By now we were on the long straight stretch of the Wandsworth Road, along which there are two impressively large areas of social housing: Lansdowne Green and the even larger Springfield Estate, both wonderful 







examples of the grand scale and aspirational ideals of the then London County Council building homes for families. There are a few shops at this point but the numbers increase as we approach Clapham Junction; the Battersea Arts centre continues in the pretty former Town Hall and was showing ‘Goldilocks and the Three Musketeers’ a novel mash-up?  Clustered around are  more community facilities from chapels to police, and a generous sprinkling of pubs up to including the Falcon.



If you wanted to catch a train you needed to get off before the 77 turns left down St John’s Road briefly – we wondered how long this branch of Debenhams on the corner was going to survive.  Wandsworth workers were up on their mini cherry pickers removing the Christmas decorations so we squeezed past and right up Battersea Rise, always a slow ride as a narrow stretch of road that is both the A3 and the South Circular – ouch.

Still the 77 turns off in a SW direction, essentially the only route parallel to the railway, which is at first visible but then less so, for a long stretch past the more open area of Wandsworth Common . A stop named for Windmill Road led me to find out whether a mill remains – it was built as a pump for the railway which runs in quite a deep cutting and presumably was prone to flooding, which must still be a risk for this busy line.
(At this point we were driving directly into the sun thus rendering photography difficult)  
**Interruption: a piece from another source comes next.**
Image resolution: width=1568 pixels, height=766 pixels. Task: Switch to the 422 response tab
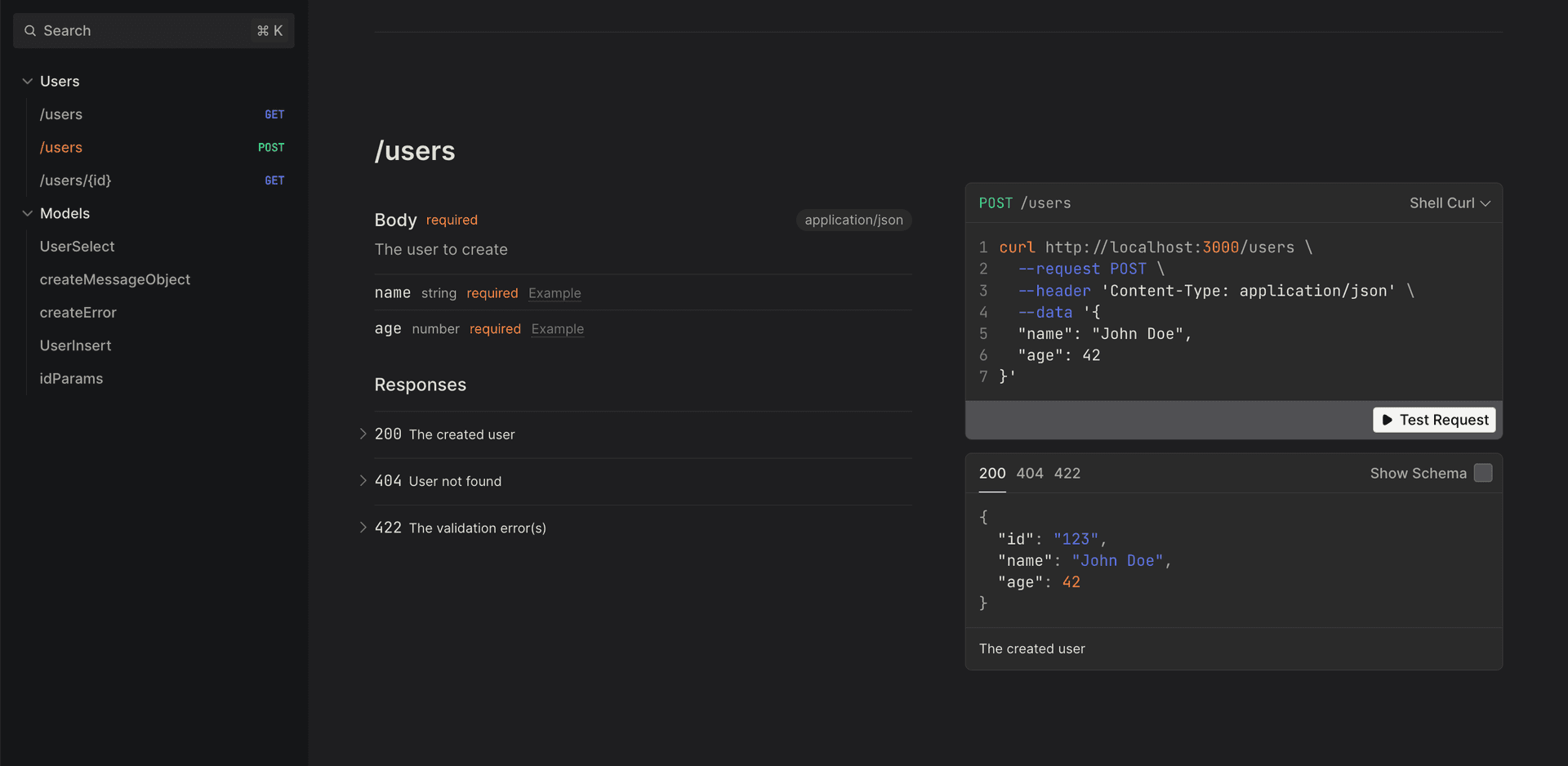click(1067, 473)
At the end of the common the bus turns down Earlsfield Road which is bordered by sizeable Edwardian homes with never a handy shop for the residents.  A couple of ‘ghost sings’ provided evidence of previous small newsagents but the locals will now have to head to Earlsfield or further away for their milk etc.  The 77 joins long Garratt Lane about halfway down and in time for other passengers to catch a train at Earlsfield Station, which forms the hub of local shops and pubs of all kinds.  We noted that the Sailor Prince pub had been reborn as the Wandle, after the river which runs nearby.  There is a theatre too, the home of Tara Arts which for more than forty years has been promoting the  varied culture of South Asia and now has a permanent home here.  The nearby and strangely named Hallowed Belly proves to be a pub with food, and then the shopping and eating opportunities peter out somewhat as Garratt Lane continues to wind its way down to Tooting passing through Summerstown struggling to maintain a separate identity between Earlsfield and Tooting.


I always think the cemetery and the nearby almshouses are near the end of Garratt Lane but in fact there a couple of stops to go and for once I was able to observe the street numbers which go up to 1085 – pretty high for an English road.




We had been somewhere between amused and irritated by a back seat passenger who was planning his weekend with a friend on the phone (though the friend did not get much of a look in) starting with going to bed later today, waking up at 10PM, going out then getting in at 3-4 AM, and starting again Saturday after a modest lie-in...  The 77 will be tucked up in its garage so he will have to take a N44 or the tube to keep those hours, but definitely not our problem.  Like most of the other passengers, he got off at the Broadway (where there is also a college) while we carried on down Tooting past Amen Corner to the altogether shabbier and less used Tooting Station.  We had been hopeful about a promised regular Thameslink service but hit a 19 minute wait on one of London’s more derelict seeming stations – not withstanding the mural.  Our journey had taken 10 minutes over the hour to solid SW London after all the novelties of Thameside buildings.